Romano P R, Garcia-Barrio M T, Zhang X, Wang Q, Taylor D R, Zhang F, Herring C, Mathews M B, Qin J, Hinnebusch A G
Laboratory of Eukaryotic Gene Regulation, National Institute of Child Health and Human Development, Bethesda, Maryland 20892, USA.
Mol Cell Biol. 1998 Apr;18(4):2282-97. doi: 10.1128/MCB.18.4.2282.
The human double-stranded RNA-dependent protein kinase (PKR) is an important component of the interferon response to virus infection. The activation of PKR is accompanied by autophosphorylation at multiple sites, including one in the N-terminal regulatory region (Thr-258) that is required for full kinase activity.
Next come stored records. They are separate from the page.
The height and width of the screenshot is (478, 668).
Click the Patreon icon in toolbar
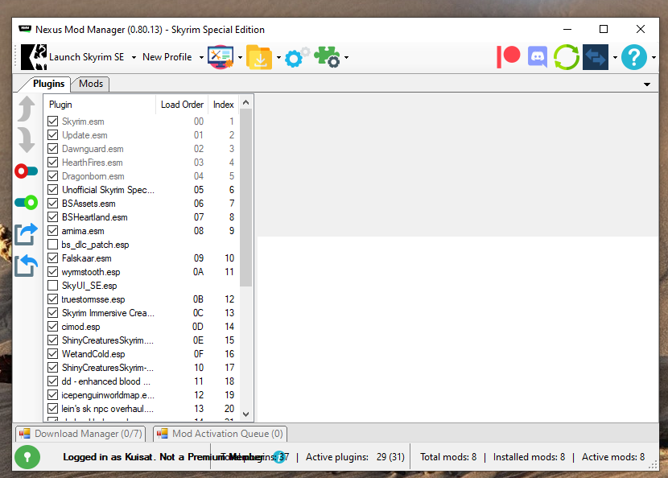pos(509,57)
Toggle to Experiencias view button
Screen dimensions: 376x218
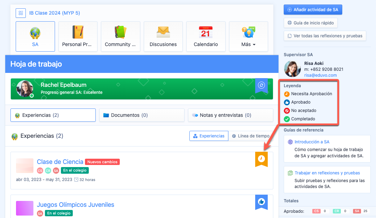[x=209, y=136]
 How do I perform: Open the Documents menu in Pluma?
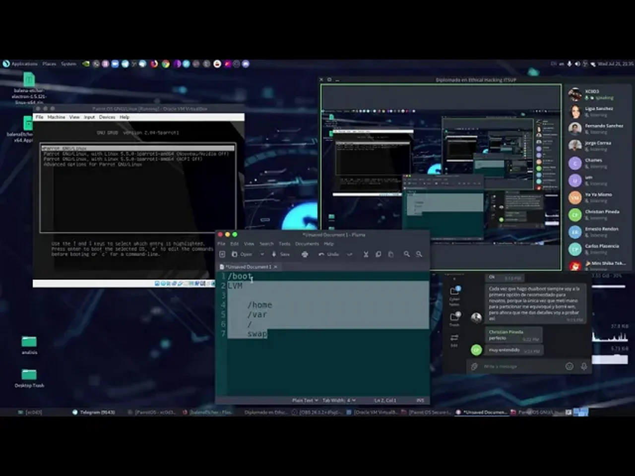click(x=307, y=244)
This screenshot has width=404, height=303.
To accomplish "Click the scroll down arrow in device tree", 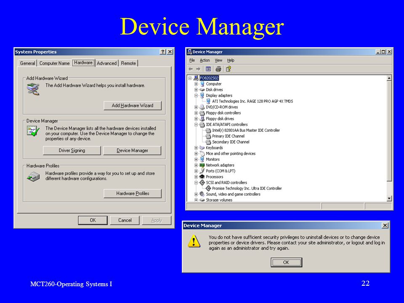I will pos(389,198).
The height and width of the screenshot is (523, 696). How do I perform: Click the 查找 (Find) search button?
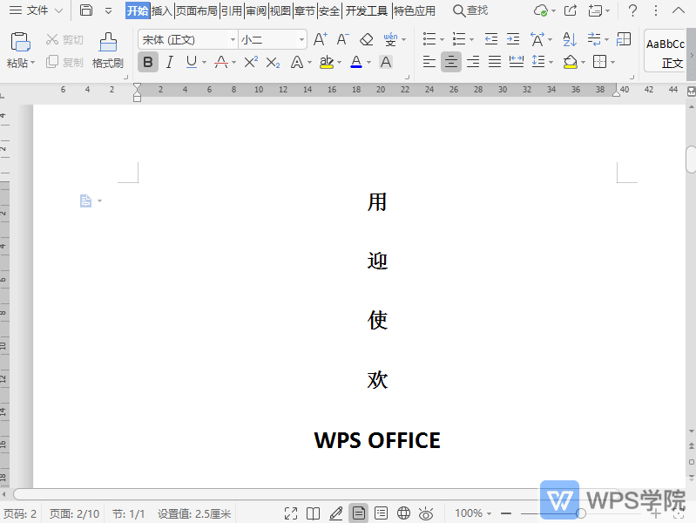coord(470,10)
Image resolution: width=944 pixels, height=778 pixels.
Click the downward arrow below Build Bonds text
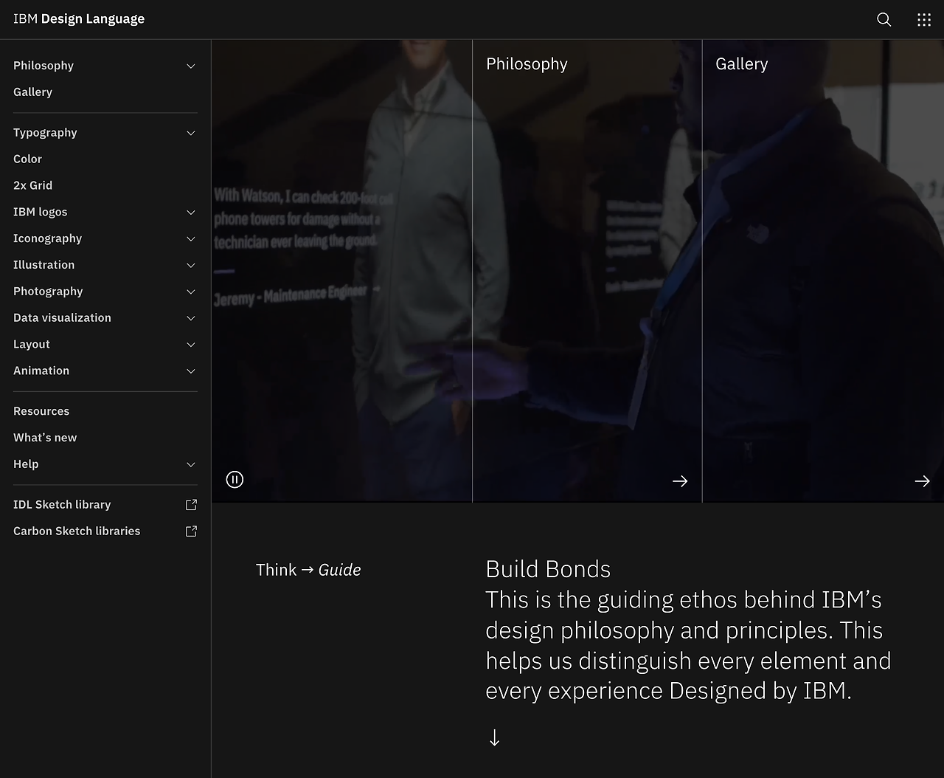coord(494,737)
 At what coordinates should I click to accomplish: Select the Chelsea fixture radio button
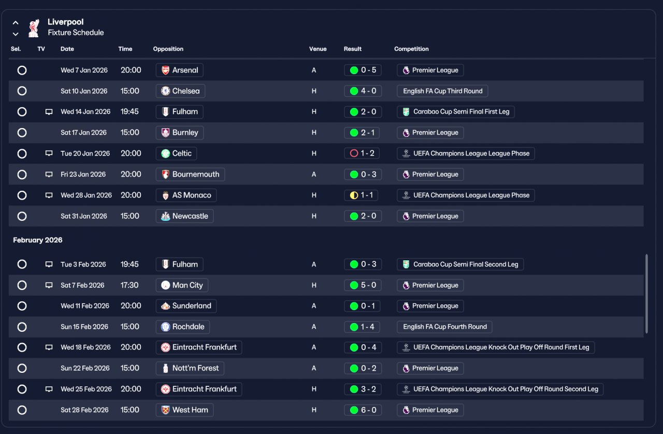pos(22,91)
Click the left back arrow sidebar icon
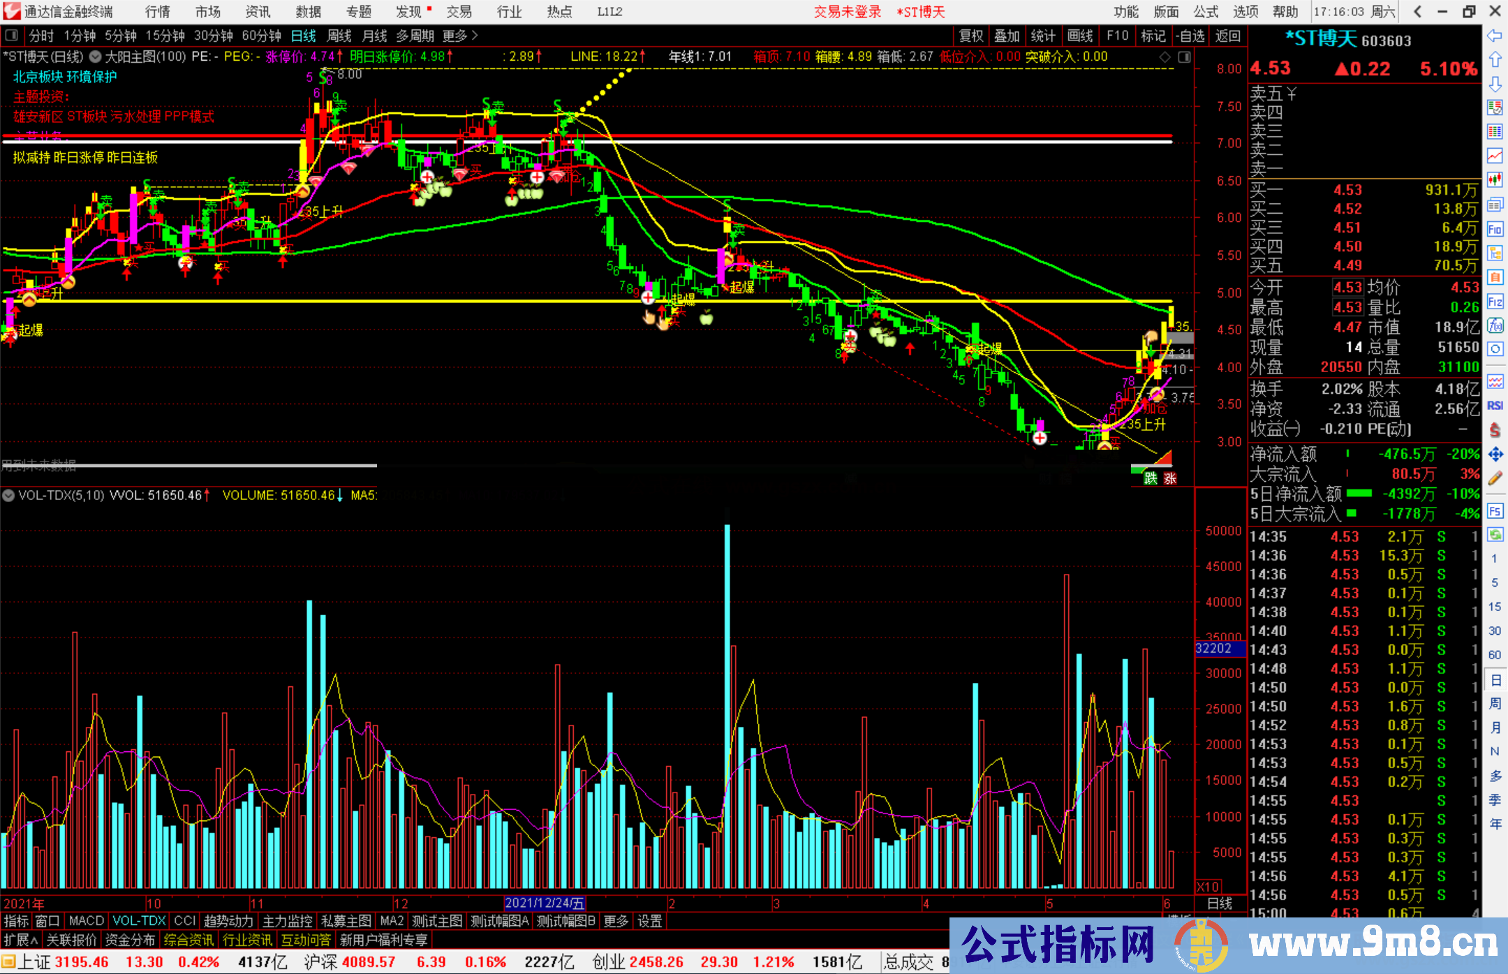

Several protein kinases are activated by phosphorylation in the region between kinase subdomains VII and VIII, referred to as the activation loop. We show that Thr-446 and Thr-451 in the PKR activation loop are required in vivo and in vitro for high-level kinase activity. Mutation of either residue to Ala impaired translational control by PKR in yeast cells and COS1 cells and led to tumor formation in mice. These mutations also impaired autophosphorylation and eukaryotic initiation factor 2 subunit alpha (eIF2alpha) phosphorylation by PKR in vitro. Whereas the Ala-446 substitution substantially reduced PKR function, the mutant kinase containing Ala-451 was completely inactive. PKR specifically phosphorylated Thr-446 and Thr-451 in synthetic peptides in vitro, and mass spectrometry analysis of PKR phosphopeptides confirmed that Thr-446 is an autophosphorylation site in vivo. Substitution of Glu-490 in subdomain X of PKR partially restored kinase activity when combined with the Ala-451 mutation. This finding suggests that the interaction between subdomain X and the activation loop, described previously for MAP kinase, is a regulatory feature conserved in PKR. We found that the yeast eIF2alpha kinase GCN2 autophosphorylates at Thr-882 and Thr-887, located in the activation loop at exactly the same positions as Thr-446 and Thr-451 in PKR. Thr-887 was more critically required than was Thr-882 for GCN2 kinase activity, paralleling the relative importance of Thr-446 and Thr-451 in PKR. These results indicate striking similarities between GCN2 and PKR in the importance of autophosphorylation and the conserved Thr residues in the activation loop.
人双链RNA依赖性蛋白激酶(PKR)是干扰素对病毒感染反应的重要组成部分。PKR的激活伴随着多个位点的自身磷酸化,包括N端调节区域中的一个位点(苏氨酸-258),该位点是完全激酶活性所必需的。几种蛋白激酶通过激酶亚结构域VII和VIII之间的区域(称为激活环)中的磷酸化而被激活。我们表明,PKR激活环中的苏氨酸-446和苏氨酸-451在体内和体外都是高水平激酶活性所必需的。将任一残基突变为丙氨酸会损害酵母细胞和COS1细胞中PKR的翻译控制,并导致小鼠肿瘤形成。这些突变还会损害PKR在体外的自身磷酸化和真核起始因子2亚基α(eIF2α)的磷酸化。虽然丙氨酸-446替代显著降低了PKR功能,但含有丙氨酸-451的突变激酶完全无活性。PKR在体外特异性地磷酸化合成肽中的苏氨酸-446和苏氨酸-451,对PKR磷酸肽的质谱分析证实苏氨酸-446是体内的一个自身磷酸化位点。当与丙氨酸-451突变结合时,PKR亚结构域X中的谷氨酸-490替代部分恢复了激酶活性。这一发现表明,先前针对丝裂原活化蛋白激酶描述的亚结构域X与激活环之间的相互作用是PKR中保守的调节特征。我们发现酵母eIF2α激酶GCN2在苏氨酸-882和苏氨酸-887处自身磷酸化,这两个位点位于激活环中,与PKR中的苏氨酸-446和苏氨酸-451处于完全相同的位置。对于GCN2激酶活性,苏氨酸-887比苏氨酸-882更关键,这与PKR中苏氨酸-446和苏氨酸-451的相对重要性相似。这些结果表明,GCN2和PKR在自身磷酸化的重要性以及激活环中保守的苏氨酸残基方面存在显著相似之处。